At sea, big is always better than small, especially if the naval architect and builder get all of their sums correct. A well-designed, 56-meter heavy-displacement yacht has a gentle motion, a long waterline for high average speeds and enough freeboard to keep the seas from mounting the deck. It also has a tremendous amount of usable volume belowdecks, which provides the owners, and their interior designer, with more options than they can easily consider.
Over a bottle of limoncello and several cups of espresso, the sensitive designer will have discovered enough about the clients to mingle his pet ideas with theirs. The happy result: The designer has fun and the owners love their yacht. 
View a complete photo gallery of Fidelis here.

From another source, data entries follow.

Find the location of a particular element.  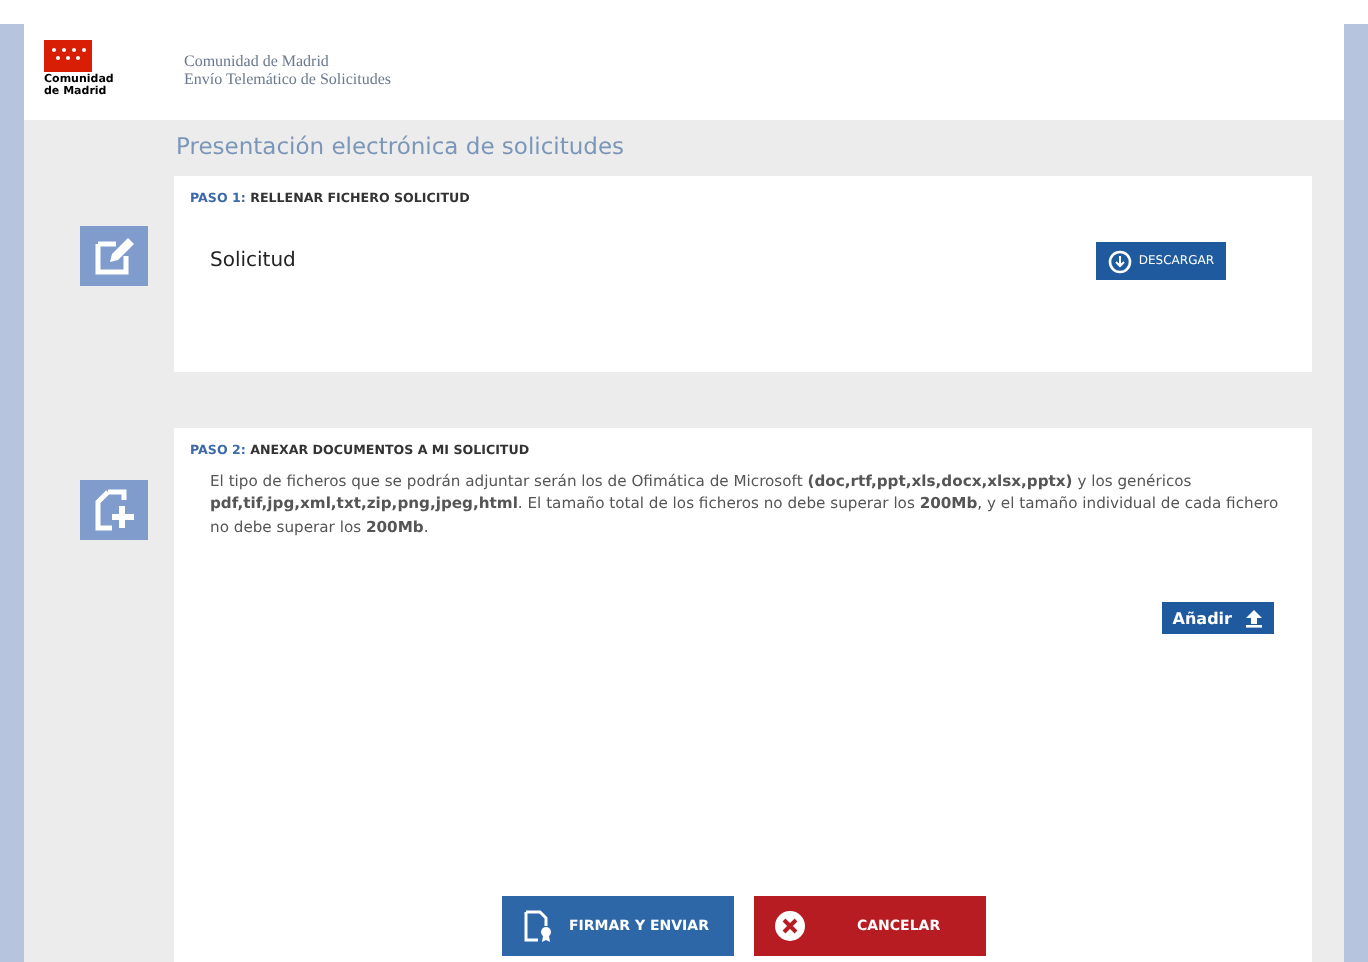

flag-logo-icon is located at coordinates (68, 56).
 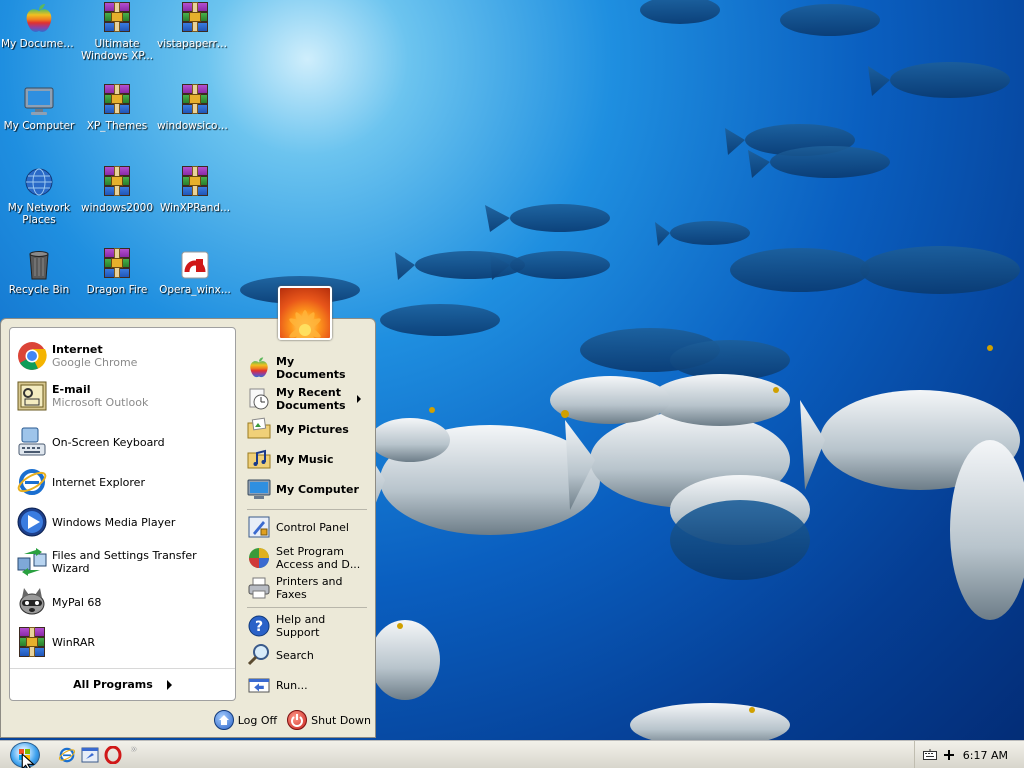 I want to click on settings-item-control-panel: Control Panel, so click(x=309, y=527).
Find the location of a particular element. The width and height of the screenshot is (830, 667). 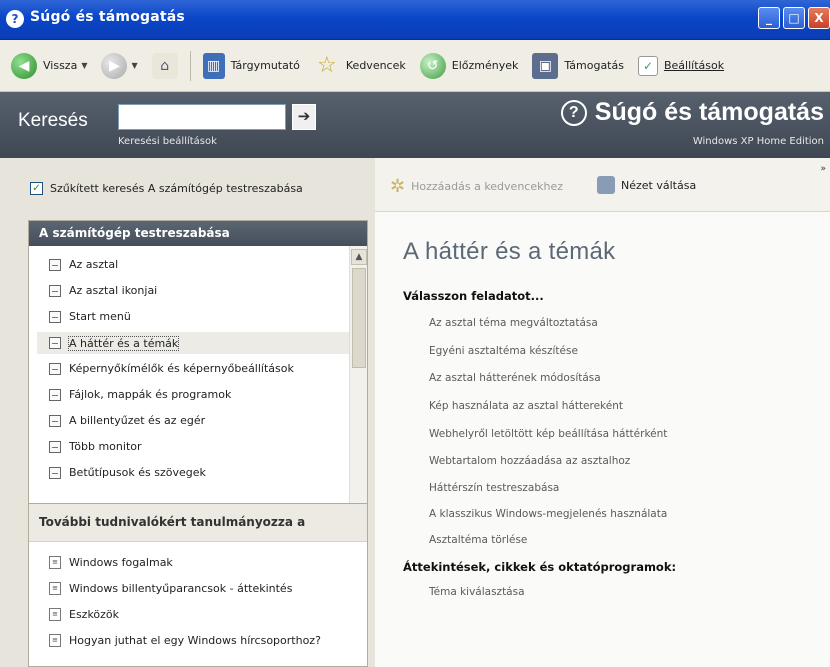

list-item: Az asztal is located at coordinates (84, 264).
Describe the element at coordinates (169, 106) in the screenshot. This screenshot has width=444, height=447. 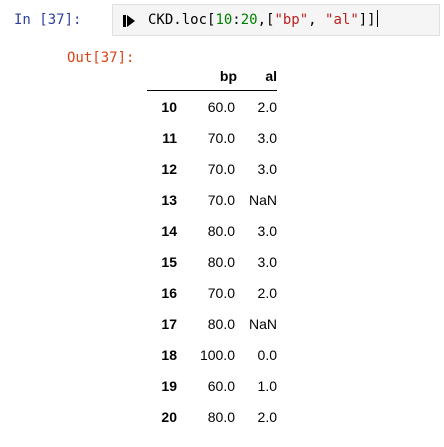
I see `row-index: 10` at that location.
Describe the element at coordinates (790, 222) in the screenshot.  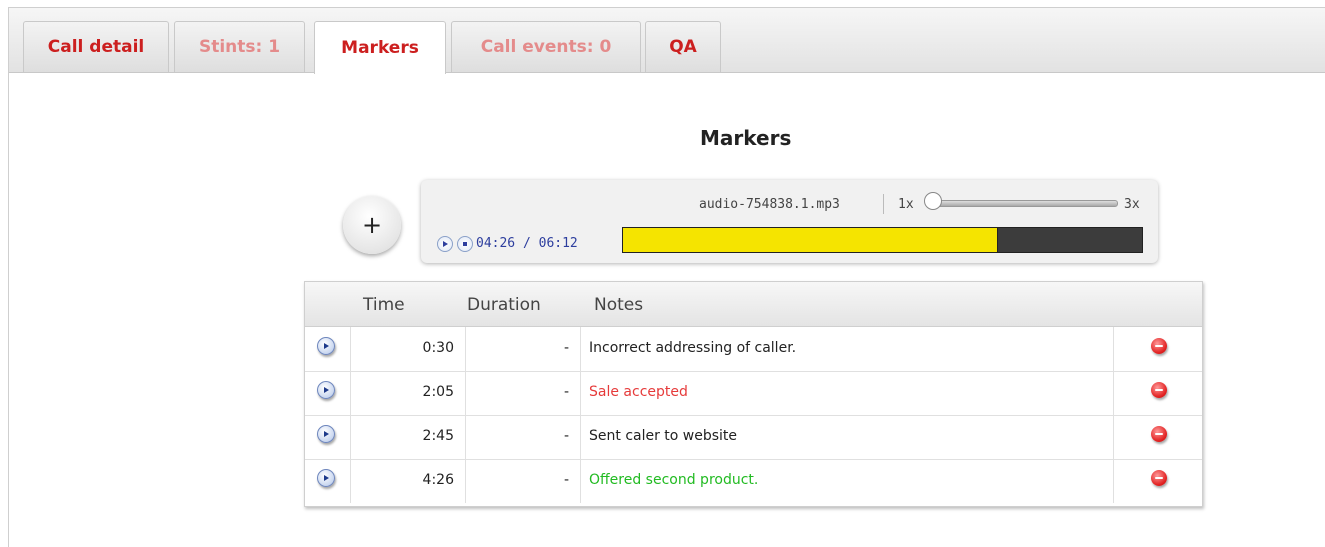
I see `audio-player: audio-754838.1.mp3 1x 3x 04:26 / 06:12` at that location.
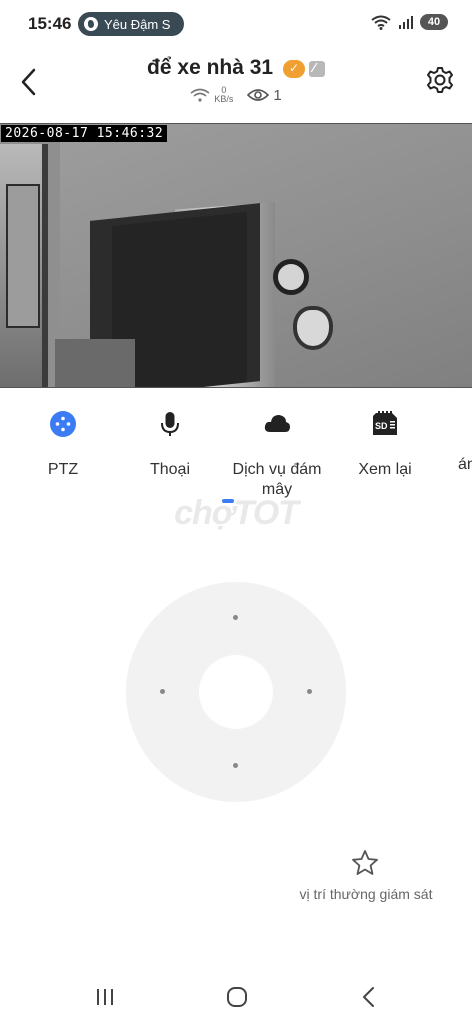 Image resolution: width=472 pixels, height=1024 pixels. What do you see at coordinates (236, 618) in the screenshot?
I see `joystick-up` at bounding box center [236, 618].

Yachts of this size and complexity require many brains to design, style and engineer. Ron Holland provided the naval architecture in collaboration with Perini Navi’s design staff, and his input shows in Fidelis’ clean wake. You’d expect such a heavy yacht to dig a big hole amidships and sculpt a frightful quarter wave in her effort to exceed the traditional speed/length ratio of 1.34, but Holland’s design keeps wave-making resistance to a minimum. Even at 1.34, Fidelis has a top speed of 16.45 knots, but I had no way to confirm her ability to reach, or exceed, that speed in the light air off Porto Cervo. On the upside, the ratio of sail area to wetted surface allowed her to ghost along at 5.4 knots in a true wind speed of 8 knots, 40 degrees to the apparent wind.
Fidelis is the 10th example of the 56-meter series, which began in 2003 with the launch of Burrasca. All of these, save the sloop Salute, are ketches. Perini’s design team styled the entire 56-meter series, and keen observers easily will recognize the similarities among the fleet. They’ll need an even keener eye to spot the differences. Most are subtle and appear in the superstructure, because the hull of each 56m is the same as every other. Perini Navi builds the aluminum shell of these yachts at its yard in Turkey, and commissions them at the yard in Viareggio. Aluminum doesn’t require permanent tooling, so alterations in the characteristics of the superstructure are relatively easy and economical. Perini’s willingness to accommodate the client’s preferences lets owners establish a personalized identity for the public face of their yacht.
Owners rarely get the chance to see their Perini Navi from the perspective they need to in order to embrace every nuance of its exterior design. Most often they’re too close, but inside the yacht, close is good, as I discovered when I stepped from the afterdeck through one of the curved glass doors and into the salon of Fidelis. The word clutter doesn’t exist in this owner’s lexicon, and because of that, the main salon made me think of a desert landscape dotted with exactly the number of dwellings necessary to support its small population. Perini’s interior design team, headed by the legendary Bernardo Chichi, and the owners selected whispering earth tones, accented with shouts of black and dark wood, reds of the U.S. Southwestern desert and shiny metal.
This blend of soft and hard, with intimate islands of furniture and throughways of wide teak planks bleached to the color of sand nearly stopped my heart.